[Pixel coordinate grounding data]

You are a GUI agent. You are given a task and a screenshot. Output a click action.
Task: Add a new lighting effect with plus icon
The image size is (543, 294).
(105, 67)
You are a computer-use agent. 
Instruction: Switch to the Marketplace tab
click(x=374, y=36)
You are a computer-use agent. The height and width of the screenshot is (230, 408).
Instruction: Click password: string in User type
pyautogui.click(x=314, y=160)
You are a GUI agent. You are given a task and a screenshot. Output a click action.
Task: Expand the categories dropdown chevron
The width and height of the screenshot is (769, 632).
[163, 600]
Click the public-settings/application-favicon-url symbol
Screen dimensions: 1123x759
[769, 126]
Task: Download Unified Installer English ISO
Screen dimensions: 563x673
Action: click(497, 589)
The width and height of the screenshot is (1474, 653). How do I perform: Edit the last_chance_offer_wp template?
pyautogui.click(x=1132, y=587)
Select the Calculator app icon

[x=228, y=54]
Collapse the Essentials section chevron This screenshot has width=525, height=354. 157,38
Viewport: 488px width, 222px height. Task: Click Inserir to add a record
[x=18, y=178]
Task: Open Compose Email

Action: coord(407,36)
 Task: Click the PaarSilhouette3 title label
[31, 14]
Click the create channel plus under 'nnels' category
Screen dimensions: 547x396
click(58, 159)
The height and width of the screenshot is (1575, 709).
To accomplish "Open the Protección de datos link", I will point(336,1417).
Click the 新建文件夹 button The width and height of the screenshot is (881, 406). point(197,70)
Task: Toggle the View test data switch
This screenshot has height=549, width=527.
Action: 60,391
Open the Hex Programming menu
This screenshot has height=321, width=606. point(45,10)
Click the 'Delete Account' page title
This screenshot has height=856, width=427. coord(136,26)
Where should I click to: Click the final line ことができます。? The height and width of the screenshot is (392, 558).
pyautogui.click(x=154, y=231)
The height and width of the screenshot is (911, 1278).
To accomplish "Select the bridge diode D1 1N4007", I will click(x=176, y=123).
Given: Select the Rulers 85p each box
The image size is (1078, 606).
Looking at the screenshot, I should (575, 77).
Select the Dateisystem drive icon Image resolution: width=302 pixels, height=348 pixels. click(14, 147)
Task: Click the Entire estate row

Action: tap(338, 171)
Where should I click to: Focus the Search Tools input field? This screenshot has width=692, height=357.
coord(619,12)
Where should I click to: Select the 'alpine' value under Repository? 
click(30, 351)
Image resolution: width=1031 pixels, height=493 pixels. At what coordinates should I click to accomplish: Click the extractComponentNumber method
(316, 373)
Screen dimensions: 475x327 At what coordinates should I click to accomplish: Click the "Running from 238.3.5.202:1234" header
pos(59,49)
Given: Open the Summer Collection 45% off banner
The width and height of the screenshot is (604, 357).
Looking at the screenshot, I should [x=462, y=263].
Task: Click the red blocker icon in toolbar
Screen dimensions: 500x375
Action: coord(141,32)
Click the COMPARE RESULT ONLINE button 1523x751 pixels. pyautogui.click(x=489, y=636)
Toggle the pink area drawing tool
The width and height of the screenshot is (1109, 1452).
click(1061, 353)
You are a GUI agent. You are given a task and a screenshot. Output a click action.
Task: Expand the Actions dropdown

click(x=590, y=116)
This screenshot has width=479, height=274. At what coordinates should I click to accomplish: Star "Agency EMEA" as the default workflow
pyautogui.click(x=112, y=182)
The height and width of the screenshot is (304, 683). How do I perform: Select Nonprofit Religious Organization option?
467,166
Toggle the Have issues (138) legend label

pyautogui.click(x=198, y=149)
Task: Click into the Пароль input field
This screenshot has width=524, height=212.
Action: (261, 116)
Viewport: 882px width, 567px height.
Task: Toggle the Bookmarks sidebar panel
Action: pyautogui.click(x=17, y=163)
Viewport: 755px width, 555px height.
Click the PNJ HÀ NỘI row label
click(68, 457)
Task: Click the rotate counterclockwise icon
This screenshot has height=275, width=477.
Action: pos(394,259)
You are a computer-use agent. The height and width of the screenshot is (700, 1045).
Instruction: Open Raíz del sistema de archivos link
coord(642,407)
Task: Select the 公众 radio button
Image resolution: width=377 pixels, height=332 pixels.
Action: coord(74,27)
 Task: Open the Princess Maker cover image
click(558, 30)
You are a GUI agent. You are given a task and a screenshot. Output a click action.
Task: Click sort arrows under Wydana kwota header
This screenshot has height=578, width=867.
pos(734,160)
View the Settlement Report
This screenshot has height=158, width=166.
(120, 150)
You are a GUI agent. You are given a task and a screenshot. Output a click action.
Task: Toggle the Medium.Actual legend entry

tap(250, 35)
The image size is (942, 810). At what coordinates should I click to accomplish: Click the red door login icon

*PROBLEM TO SOLVE*
Copy every line of the data that holds the string "will".

*RESULT*
To accomplish "Open the Protección de datos link", I will point(336,1417).
To accomplish "Select the bridge diode D1 1N4007", I will click(x=176, y=123).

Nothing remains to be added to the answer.